Data excerpts –
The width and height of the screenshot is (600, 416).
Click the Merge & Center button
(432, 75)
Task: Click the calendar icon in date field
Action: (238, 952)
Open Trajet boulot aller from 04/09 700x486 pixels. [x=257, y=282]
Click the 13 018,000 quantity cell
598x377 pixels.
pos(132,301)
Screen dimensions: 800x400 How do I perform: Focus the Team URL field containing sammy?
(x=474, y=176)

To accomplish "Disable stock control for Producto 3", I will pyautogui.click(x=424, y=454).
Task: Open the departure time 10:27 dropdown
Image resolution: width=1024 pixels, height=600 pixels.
--
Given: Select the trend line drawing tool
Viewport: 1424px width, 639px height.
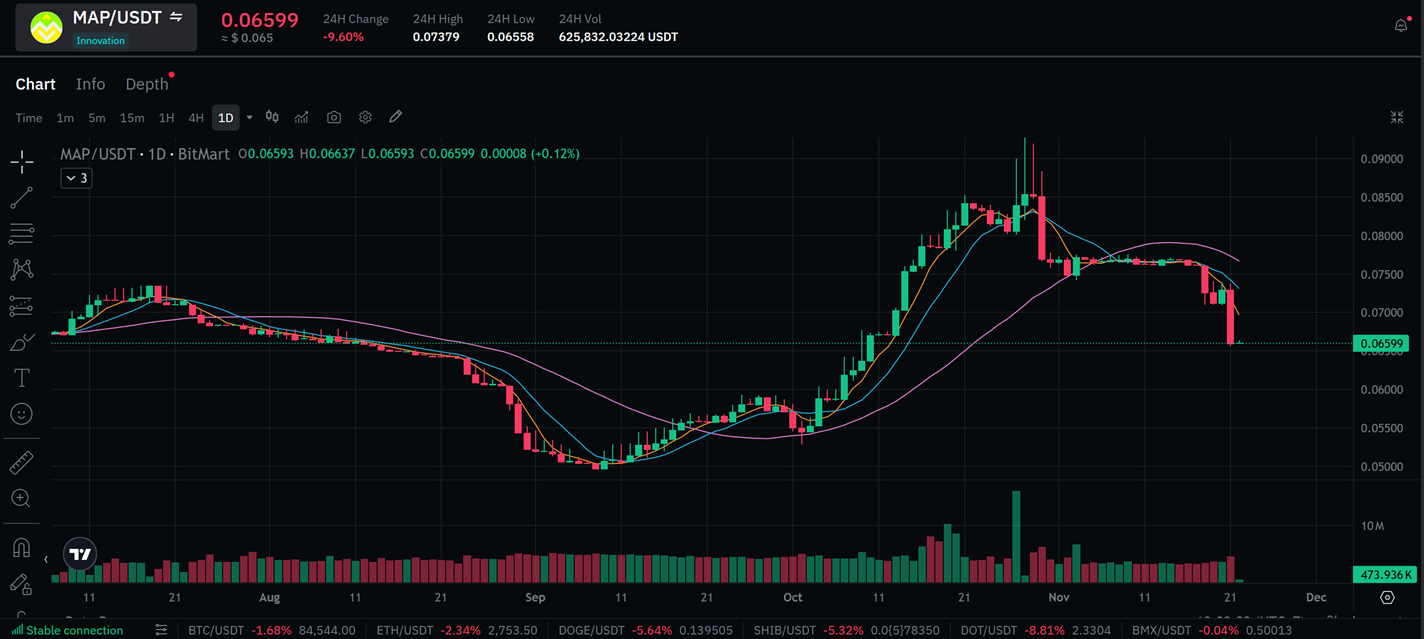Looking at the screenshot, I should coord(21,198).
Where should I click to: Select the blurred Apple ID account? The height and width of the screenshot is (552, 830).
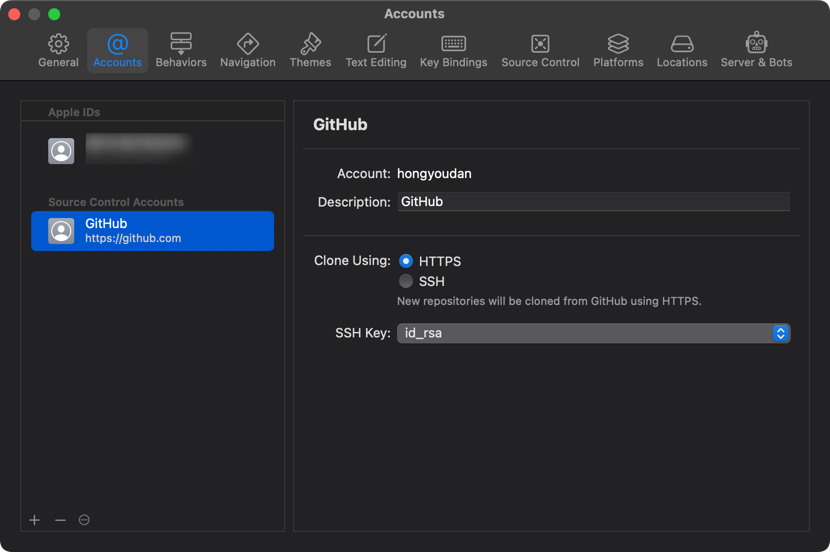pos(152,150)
...
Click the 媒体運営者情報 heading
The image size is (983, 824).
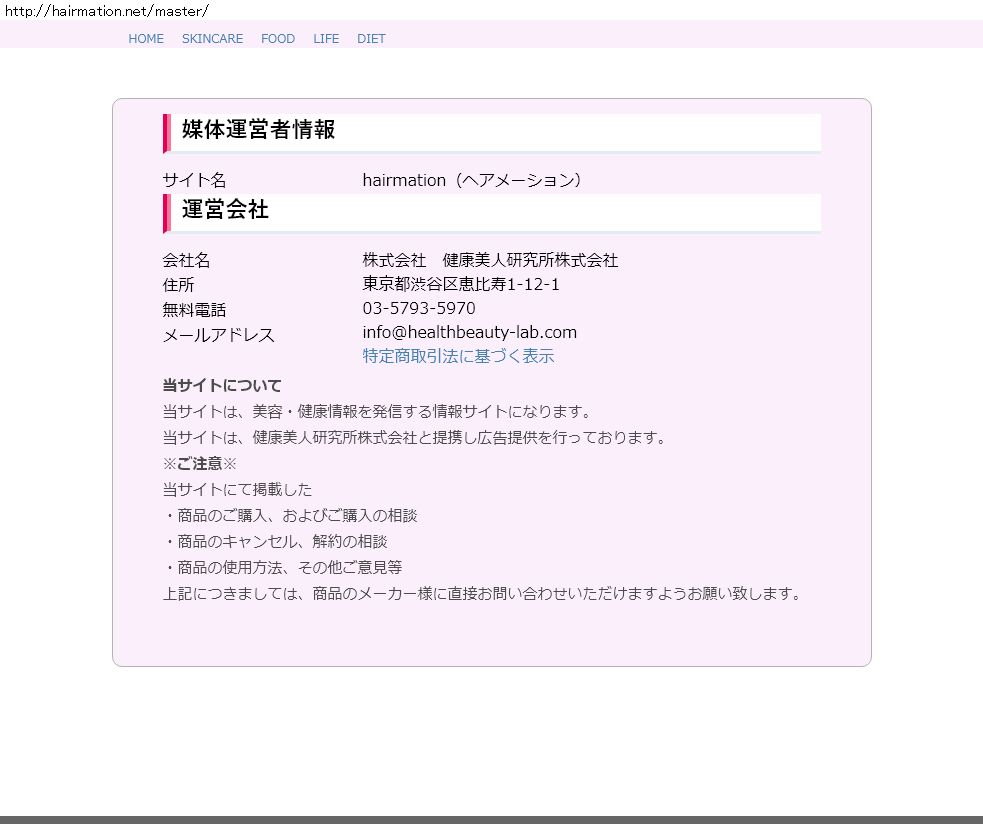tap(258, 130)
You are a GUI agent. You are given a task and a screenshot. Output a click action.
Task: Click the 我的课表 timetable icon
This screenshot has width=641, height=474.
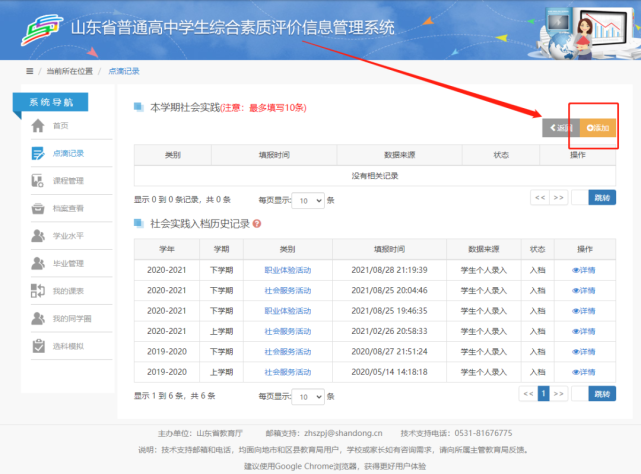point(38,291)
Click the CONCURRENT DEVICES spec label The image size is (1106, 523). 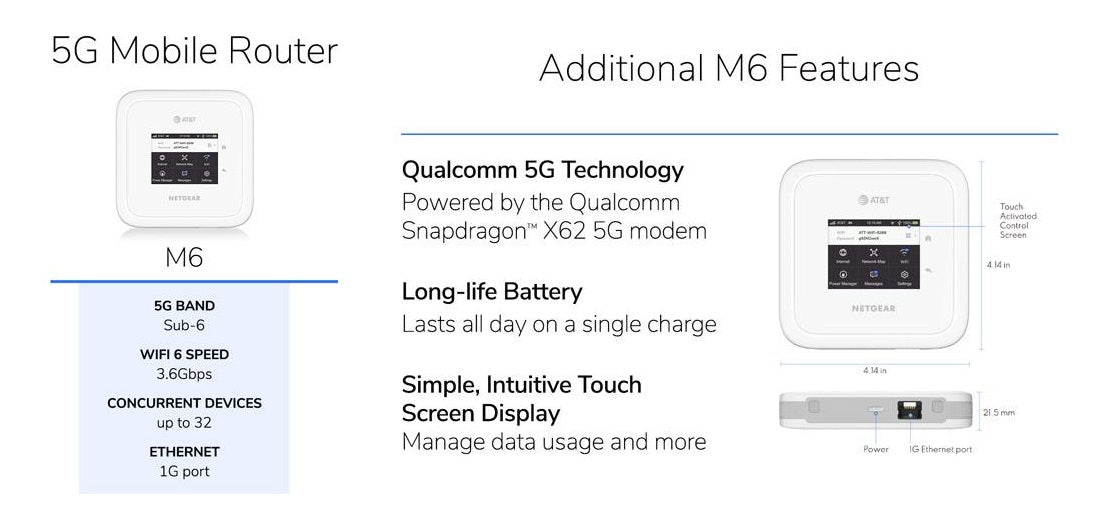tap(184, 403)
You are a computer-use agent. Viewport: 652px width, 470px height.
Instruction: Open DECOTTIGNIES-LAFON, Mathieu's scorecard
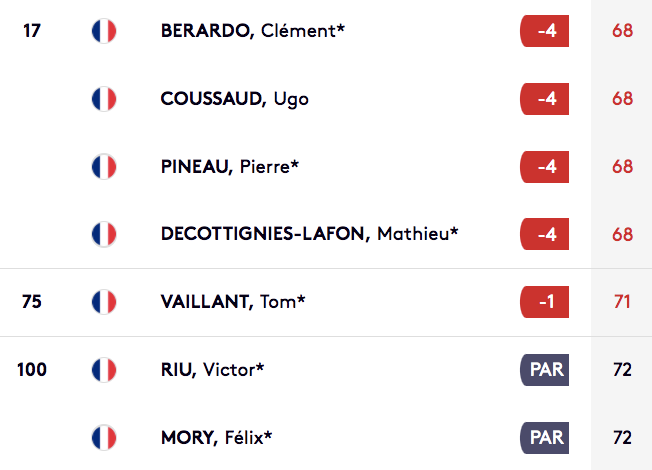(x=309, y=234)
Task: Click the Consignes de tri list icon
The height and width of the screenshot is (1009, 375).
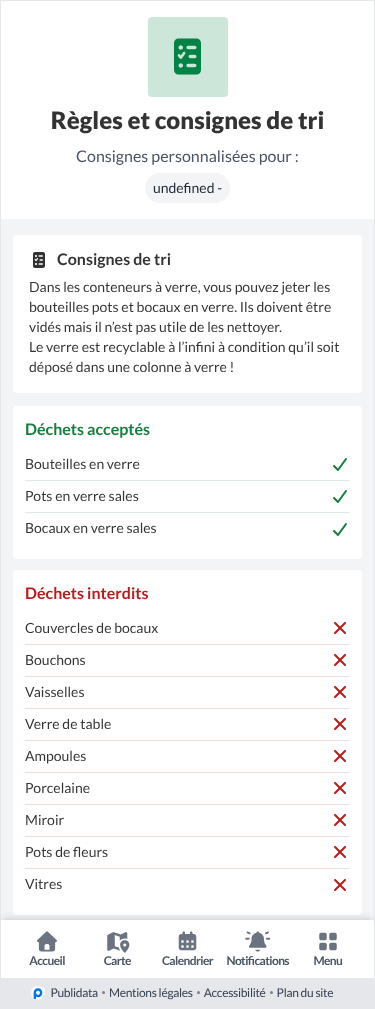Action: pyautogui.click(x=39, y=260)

Work task –
An exact copy of the lines above, from the one containing "The width and" down to the one containing "Image resolution: width=1024" and including both, is the whole answer; retype it and nothing else.

Solution for this problem –
The width and height of the screenshot is (600, 416).
Click the Merge & Center button
(432, 75)
Task: Click the calendar icon in date field
Action: (238, 952)
Open Trajet boulot aller from 04/09 700x486 pixels. [x=257, y=282]
Click the 13 018,000 quantity cell
598x377 pixels.
pos(132,301)
Screen dimensions: 800x400 How do I perform: Focus the Team URL field containing sammy?
(x=474, y=176)

To accomplish "Disable stock control for Producto 3", I will pyautogui.click(x=424, y=454).
Task: Open the departure time 10:27 dropdown
Image resolution: width=1024 pixels, height=600 pixels.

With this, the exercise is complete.